- [Work instructions] Restrict the output to the lines below starting at the one that contains "This screenshot has width=619, height=257." and ending at the one that contains "Click the Dynamics 365 icon beside page title", and restate them word for word, both ends included.

- [Exercise data]

=-=-=

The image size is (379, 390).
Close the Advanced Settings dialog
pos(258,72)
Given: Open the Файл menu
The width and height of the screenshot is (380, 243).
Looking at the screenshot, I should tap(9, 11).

=-=-=

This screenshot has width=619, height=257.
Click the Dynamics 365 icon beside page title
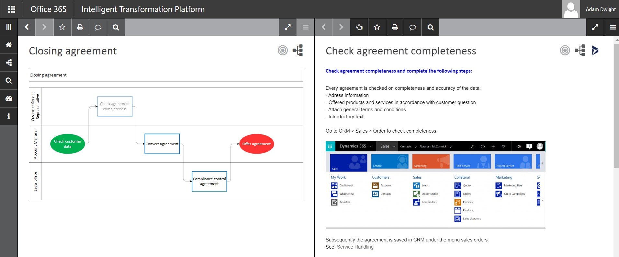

=-=-=

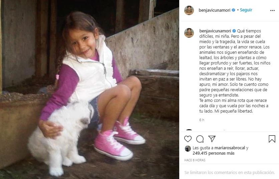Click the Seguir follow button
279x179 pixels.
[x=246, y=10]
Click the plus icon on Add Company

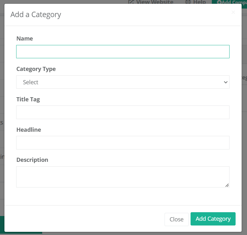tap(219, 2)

=-=-=

- [Task result]
This screenshot has width=619, height=257.
Click the Dynamics 365 icon beside page title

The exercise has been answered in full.